Start of EXERCISE MATERIALS
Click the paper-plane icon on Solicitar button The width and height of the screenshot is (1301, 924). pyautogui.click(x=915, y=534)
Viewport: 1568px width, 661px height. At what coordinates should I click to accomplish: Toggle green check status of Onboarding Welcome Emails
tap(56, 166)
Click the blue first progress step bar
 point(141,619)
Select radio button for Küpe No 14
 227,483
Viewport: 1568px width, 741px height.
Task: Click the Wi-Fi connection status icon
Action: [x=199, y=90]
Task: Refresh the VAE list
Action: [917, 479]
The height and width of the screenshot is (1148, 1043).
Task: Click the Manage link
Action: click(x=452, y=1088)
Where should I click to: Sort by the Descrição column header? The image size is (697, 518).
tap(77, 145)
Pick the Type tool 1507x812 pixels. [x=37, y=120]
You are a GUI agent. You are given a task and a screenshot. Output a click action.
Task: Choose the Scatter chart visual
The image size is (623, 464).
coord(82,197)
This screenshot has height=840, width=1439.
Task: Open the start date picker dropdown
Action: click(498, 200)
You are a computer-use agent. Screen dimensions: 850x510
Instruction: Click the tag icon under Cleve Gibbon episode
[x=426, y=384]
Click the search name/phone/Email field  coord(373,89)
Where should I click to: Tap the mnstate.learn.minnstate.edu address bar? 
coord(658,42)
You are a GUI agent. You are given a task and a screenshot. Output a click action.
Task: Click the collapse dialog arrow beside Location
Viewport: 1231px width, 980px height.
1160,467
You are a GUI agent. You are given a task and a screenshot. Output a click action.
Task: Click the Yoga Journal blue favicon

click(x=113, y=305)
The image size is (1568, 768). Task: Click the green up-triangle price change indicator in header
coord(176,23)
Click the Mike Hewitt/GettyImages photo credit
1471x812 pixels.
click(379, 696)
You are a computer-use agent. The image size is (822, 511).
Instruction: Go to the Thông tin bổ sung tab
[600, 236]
End of EXERCISE MATERIALS
- EXERCISE PROMPT
Return the records exactly, character for character.

- ANSWER AREA
Click the paper-plane icon on Solicitar button The width and height of the screenshot is (1301, 924). pyautogui.click(x=915, y=534)
Viewport: 1568px width, 661px height. At what coordinates should I click to accomplish: Toggle green check status of Onboarding Welcome Emails
tap(56, 166)
Click the blue first progress step bar
 point(141,619)
Select radio button for Küpe No 14
 227,483
Viewport: 1568px width, 741px height.
Task: Click the Wi-Fi connection status icon
Action: [x=199, y=90]
Task: Refresh the VAE list
Action: [917, 479]
The height and width of the screenshot is (1148, 1043).
Task: Click the Manage link
Action: click(x=452, y=1088)
Where should I click to: Sort by the Descrição column header? The image size is (697, 518).
tap(77, 145)
Pick the Type tool 1507x812 pixels. [x=37, y=120]
You are a GUI agent. You are given a task and a screenshot. Output a click action.
Task: Choose the Scatter chart visual
The image size is (623, 464).
coord(82,197)
This screenshot has height=840, width=1439.
Task: Open the start date picker dropdown
Action: click(498, 200)
You are a computer-use agent. Screen dimensions: 850x510
Instruction: Click the tag icon under Cleve Gibbon episode
[x=426, y=384]
Click the search name/phone/Email field  coord(373,89)
Where should I click to: Tap the mnstate.learn.minnstate.edu address bar? 
coord(658,42)
You are a GUI agent. You are given a task and a screenshot. Output a click action.
Task: Click the collapse dialog arrow beside Location
Viewport: 1231px width, 980px height.
1160,467
You are a GUI agent. You are given a task and a screenshot. Output a click action.
Task: Click the Yoga Journal blue favicon

click(x=113, y=305)
The image size is (1568, 768). Task: Click the green up-triangle price change indicator in header
coord(176,23)
Click the Mike Hewitt/GettyImages photo credit
1471x812 pixels.
click(379, 696)
You are a computer-use agent. The image size is (822, 511).
Instruction: Go to the Thông tin bổ sung tab
[600, 236]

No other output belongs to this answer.